One approach to predicting properties of copolymers is via development and calculation of applicable group contribution descriptors and to extend existing group contribution tables. This, however, requires large experimental data sets. An approach to overcome this deficiency for alternating block copolymers is to treat blocks of a copolymer as separate polymers and assume simple additivity rules for prediction of extensive properties as described by J. Bicerano in Prediction of Polymer Properties, 2nd edition, Marcel Dekker, Inc., New York, Basel, 1996, incorporated herein by reference. Calculation of the properties of random copolymers require using weighted averages (from molar fractions of repeating units) of all extensive properties and appropriate definitions for the intensive properties in terms of the extensive properties as described by J. Bicerano in Prediction of Polymer Properties, 2nd edition, cited herein above.
The present invention relates to a novel approach of QSAR for polymers wherein the descriptors used are structural descriptors, which are experimentally generated and/or derived using one or more analytical methods. The term polymer as used herein comprises both homopolymer and copolymer, and mixtures thereof.
The present invention relates to a method for identifying a predictive model from which to select existing polymers, and/or to prepare new polymers having a desired property, the method comprising the steps of:
a. identifying a set of existing polymers including representatives having a broad range of values of the desired property;
b. determining the desired property for each of the polymers in the set, wherein the property of each polymer has a numerical value;
c. generating quantitative structural descriptors that characterize at least a portion of the molecular structure, preferably characterizing the whole molecular structure, of each polymer of the set of polymers; and
d. identifying a mathematical function that relates a selected group of quantitative structural descriptors to the desired property, said group comprises at least 2, preferably at least 3 quantitative structural descriptors, preferably from 2 to about 10, more preferably from 2 to about 6, and even more preferably from 2 to 4 quantitative structural descriptors, the predictive model comprising the identified mathematical function;
wherein the desired property can be provided by the neat, undiluted polymer, but preferably the desired property is provided by the polymer in a composition, more preferably the desired property is a useful functional property in a consumer product composition and/or industrial composition, and even more preferably the desired property is a consumer relevant property provided by the polymer under use conditions in a consumer product composition comprising the polymer.
The method of the present invention can further comprise the steps of
e. identifying one or more additional mathematical function(s); and
f. determining which mathematical function more accurately correlates molecular structure with the desired property.

━━━━━━━━

(WORK TASK A)
According to the polymer property text, what does the term polymer cover?
(WORK TASK B)
Copy word for word the part of the polymer property text starting at "The present invention relates to a novel" and ending at "and mixtures thereof.".
(WORK TASK C)
List every lettered step, a through f, that the polymer property text gives for the method, with a short statement of each.

━━━━━━━━

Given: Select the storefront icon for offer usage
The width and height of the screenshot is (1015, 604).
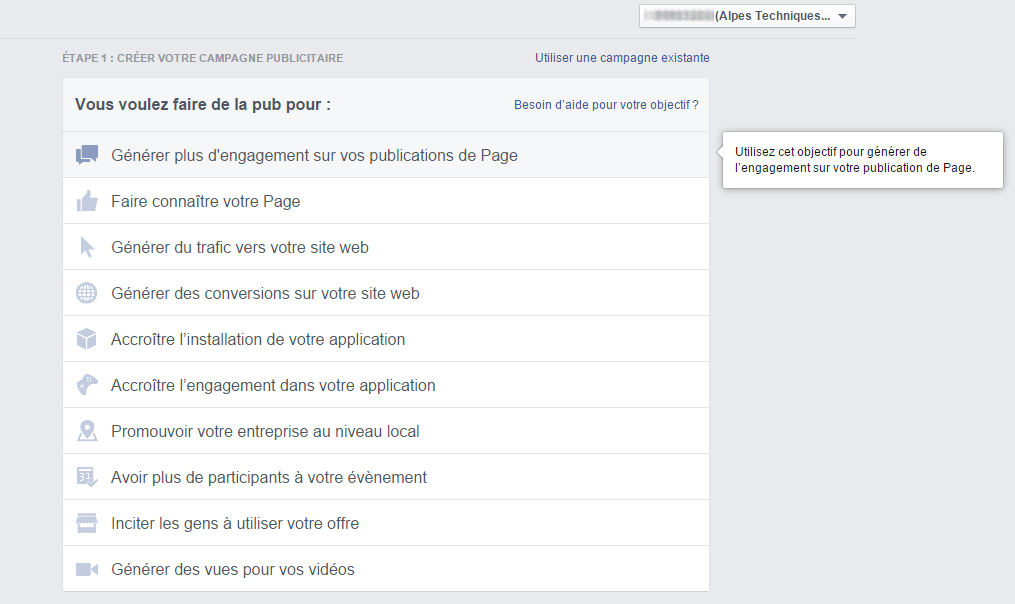Looking at the screenshot, I should [x=87, y=523].
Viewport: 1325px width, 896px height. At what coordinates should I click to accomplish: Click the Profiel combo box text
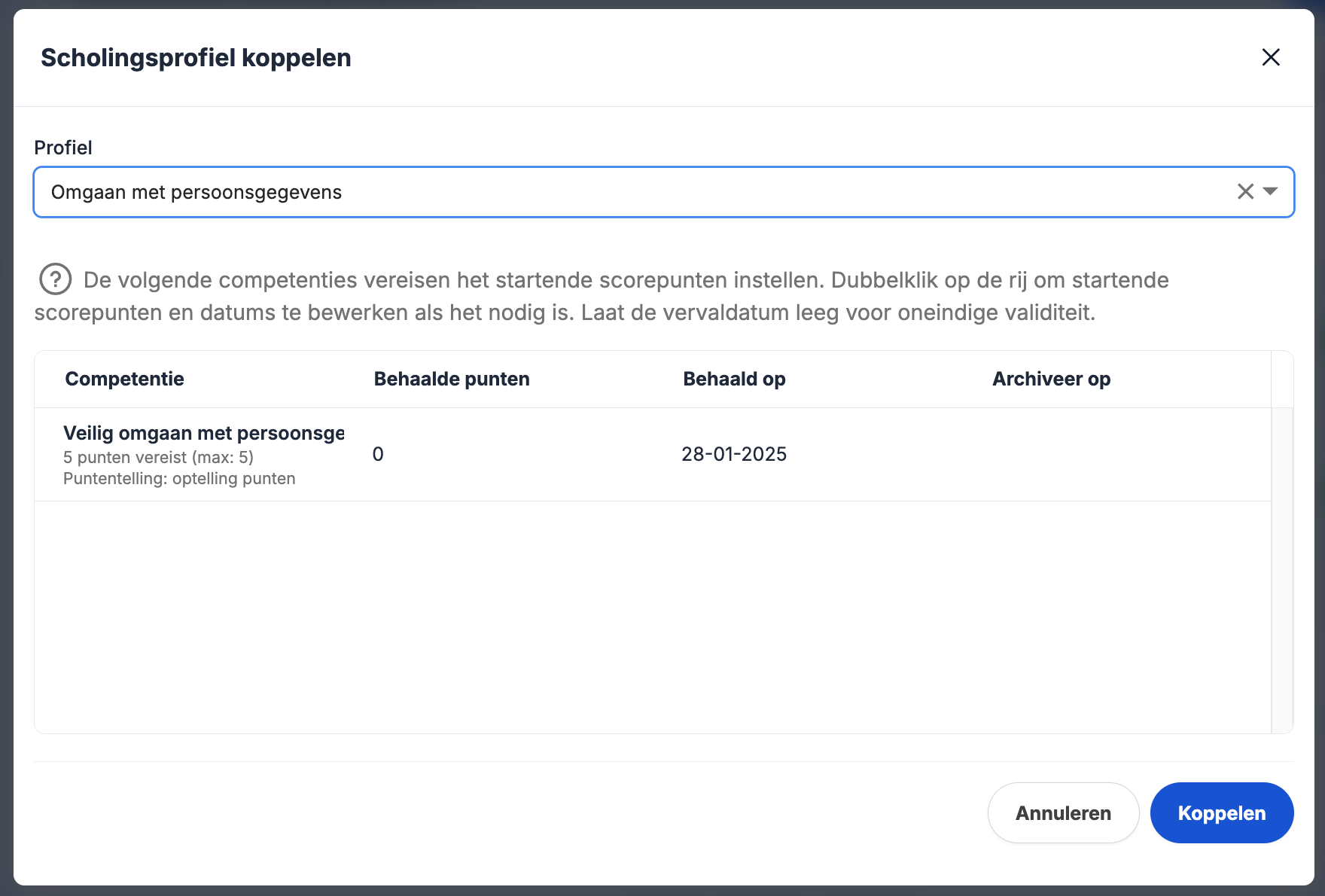[x=196, y=193]
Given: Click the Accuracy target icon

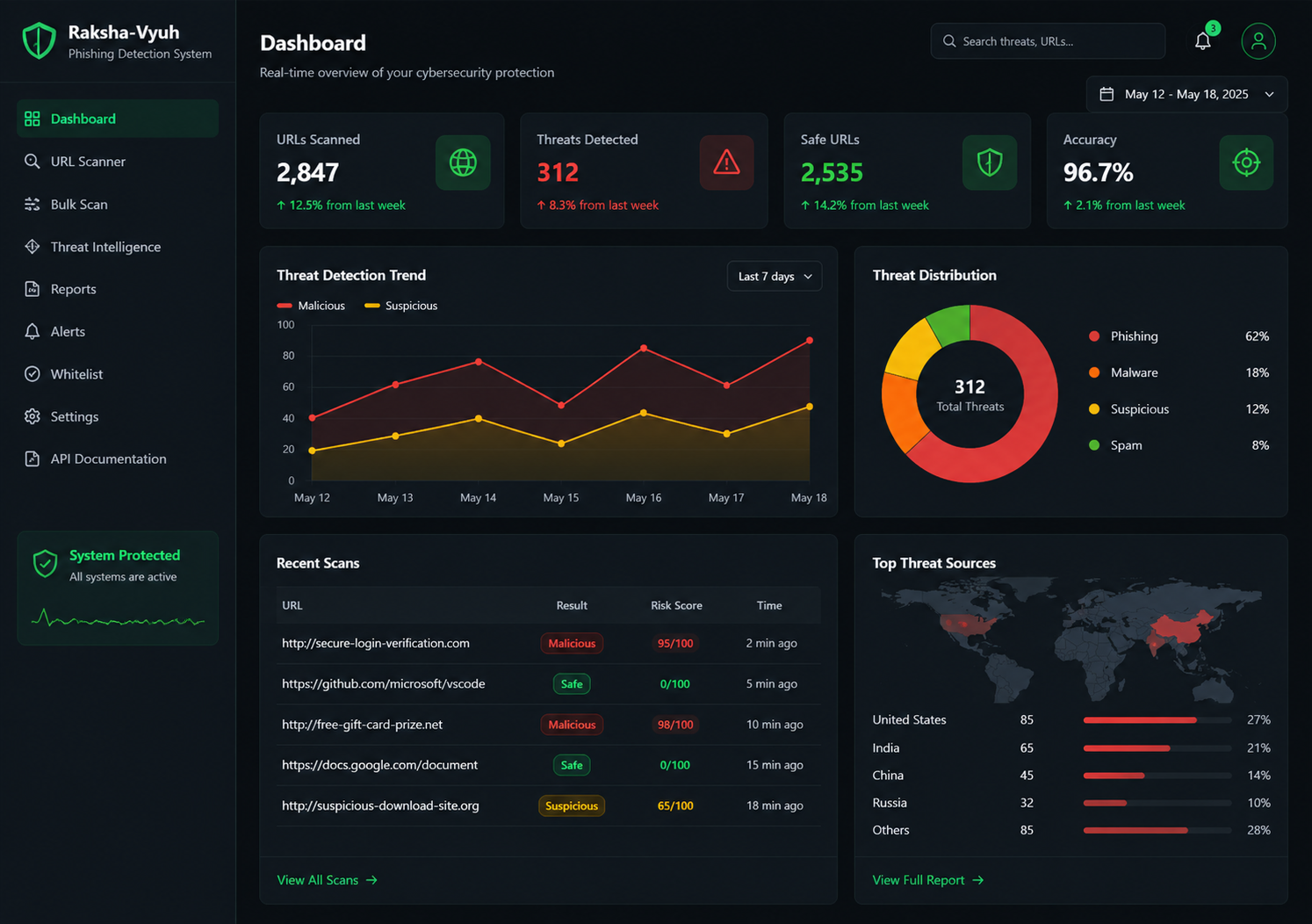Looking at the screenshot, I should tap(1246, 162).
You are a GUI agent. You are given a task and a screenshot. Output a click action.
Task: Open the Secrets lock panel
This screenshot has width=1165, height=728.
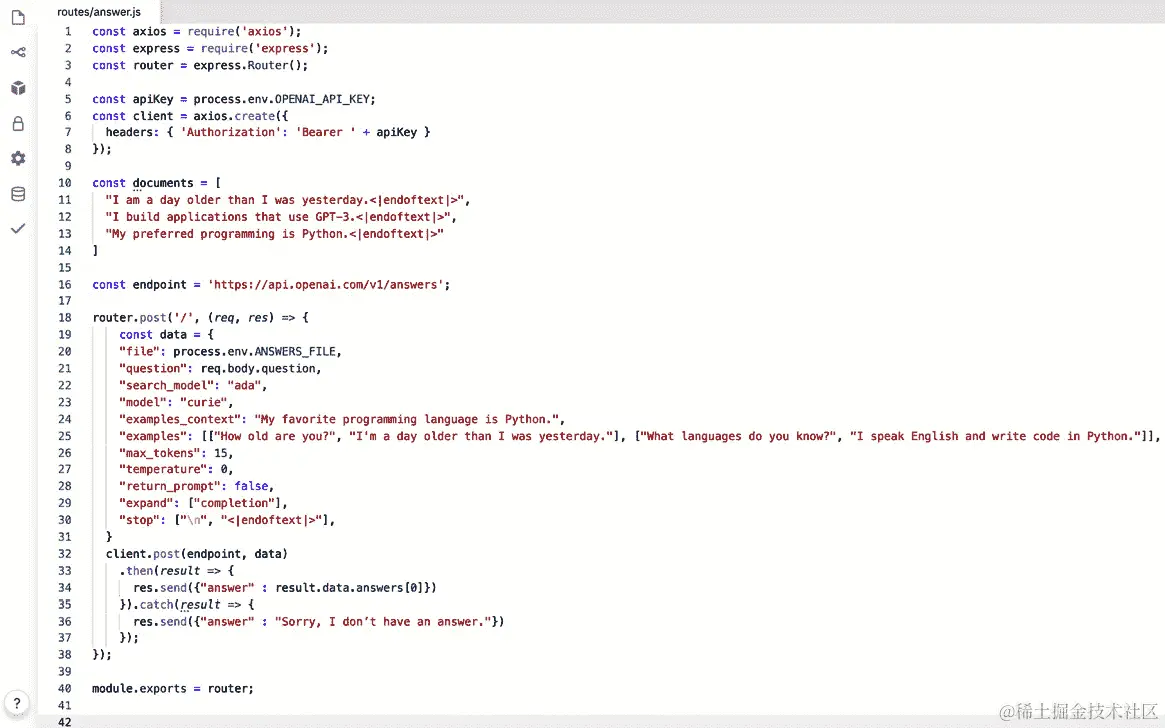(17, 122)
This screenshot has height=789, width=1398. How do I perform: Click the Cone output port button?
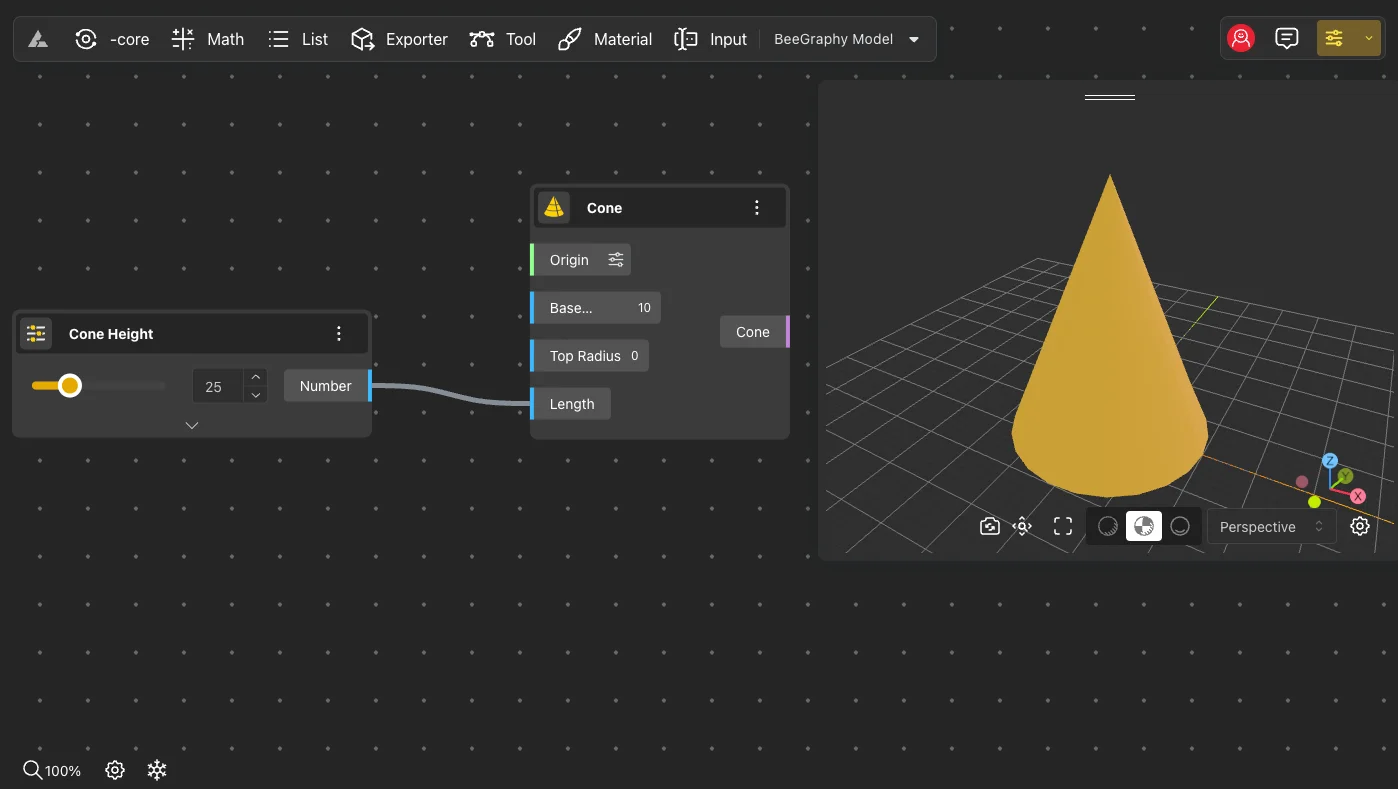coord(753,332)
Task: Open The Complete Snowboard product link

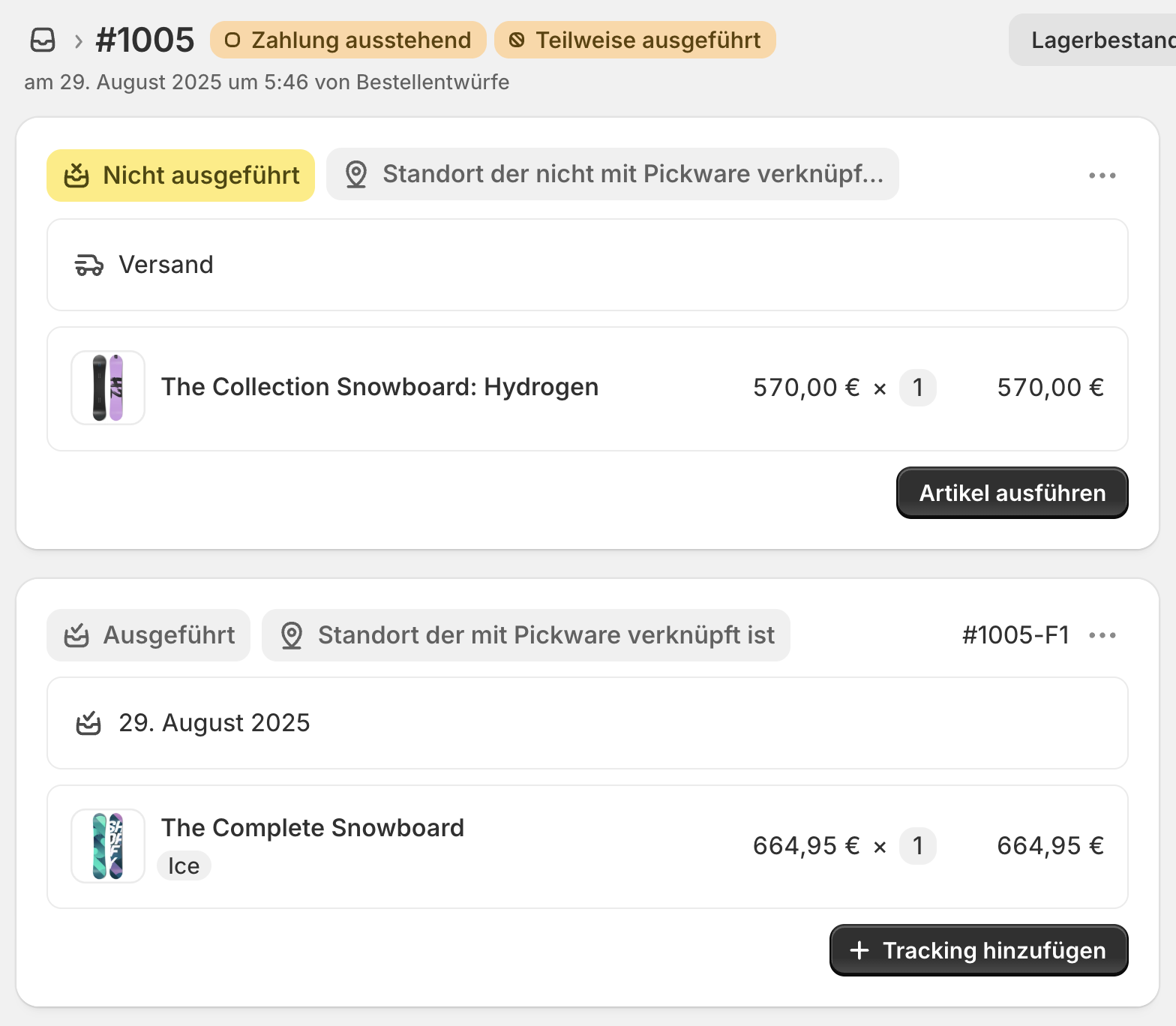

━━━━━━━━

(OUTPUT A)
Homopolymer and copolymer, and mixtures thereof.

(OUTPUT B)
The present invention relates to a novel approach of QSAR for polymers wherein the descriptors used are structural descriptors, which are experimentally generated and/or derived using one or more analytical methods. The term polymer as used herein comprises both homopolymer and copolymer, and mixtures thereof.

(OUTPUT C)
a. Identify a set of existing polymers that includes representatives with a broad range of values of the desired property.
b. Determine the desired property, as a numerical value, for each polymer in the set.
c. Generate quantitative structural descriptors that characterize at least a portion of the molecular structure of each polymer in the set.
d. Identify a mathematical function that relates a selected group of quantitative structural descriptors to the desired property.
e. Identify one or more additional mathematical functions.
f. Determine which mathematical function more accurately correlates molecular structure with the desired property.